Orientate – I guess this comes from what they like to call ‘back formation’. Orientation is the noun, so orientate must be the verb. It isn’t. It’s orient. Orient. Oriented. Orientation. Learn it, otherwise, ‘disorientated’ is a word and then the world will explode.

Pacific – it’s an ocean. It does not mean ‘clearly defined or identified’. If you have ever worked in an office with me, I’m talking ‘pacifically’ to you. Stop it.

Pronounciation – I enjoy the irony of people not being able to say ‘pronunciation’. But it does sound dumb, so please save yourself. And if my darling (and otherwise highly intelligent) husband is reading this, yes, I’m talking to you.

Prostate/Prostrate – one is a gland, one means lying face down. Sure, they can be related, but still, it’s handy to know the difference.

Snuck – not a word; never has been. Sneaked is the past tense of sneak. Schmuck, on the other hand…

Supposably – if you use ‘supposably’ and ‘pacific’ in a sentence together, you can be arrested in all mainland states of Australia. Fact.

Tact/Tack – if the conversation isn’t going your way, change tack and use some tact. Thank you.

Tenderhooks – sounds uncomfortable but tenterhooks are used to hang cloth while it dries. That’s what you want to be referring to.

And an honourable mention goes to a website I found (sorry, I didn’t keep the link) that advises its readers about all things Australian. Clearly they haven’t spoken to Pauline Hanson.

Don’t say: Ostraya | Do say: Australia
Comment: This pronunciation particularly bothers Australians themselves, most of whom can manage the [l] quite easily, thank you.

Over to you, fellow curmudgeons. What have I missed? Or does anyone want to defend any of the above?

And finally, a wee reward for reading this far. Check out this fun little list of English mistakes by English as a Second Language students (remember, we’re laughing with them, not at them). I actually laughed out loud in the State Library reading these and drew unwanted attention to myself.


6 thoughts on “21 things you say that make you sound stupid

  1. Thank you my friend for this wonderful didactic elucidation. It is long overdue, much needed, and most welcome.
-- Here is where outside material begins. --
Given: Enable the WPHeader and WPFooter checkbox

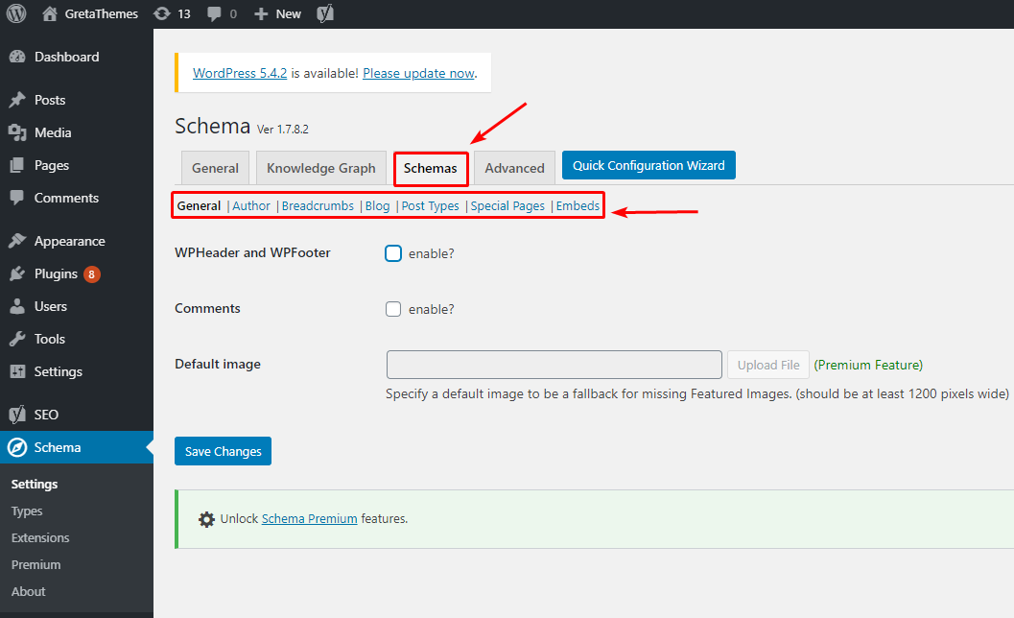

I do have one to add. It is of grave concern to me that t.v. and radio journalists, most notably your beloved colleagues at the ABC, constantly and consistently mis-pronounce negotiation. It must be negoshiation not negotiation. Or am I wrong?

  2. enormity – means extreme evil not bigness. Used most correctly, albeit not deliberately, by George Bush when he talked of the enormity of their efforts in Iraq. Yes. It was a case of extreme evil. I like to speak of the enormity of Tony Abbott, and I don’t mean his ears.

    burglarise – not even sure how to spell this nonsense. It’s burgle. He burgled the house. See also pressure/pressurise.

    wrought havoc – no, so and FFS NO! The past tense of “wreak” is “wreaked”. “Wrought” is the past tense of “work”…. as in wrought iron.

    running amuck. Seriously, stop speaking now. It’s amok – don’t you know basic Malaysian?

    Curse you, lady, I’m now in a bad mood and have to go back to marking!

  3. Hone/home. You hone skills, you home in on a target.

    Literally – means something actually, really, positively, definitely did happen. One of my favourites was on Master Chef last year when a contestant said he “literally served his heart on a plate to the judges”.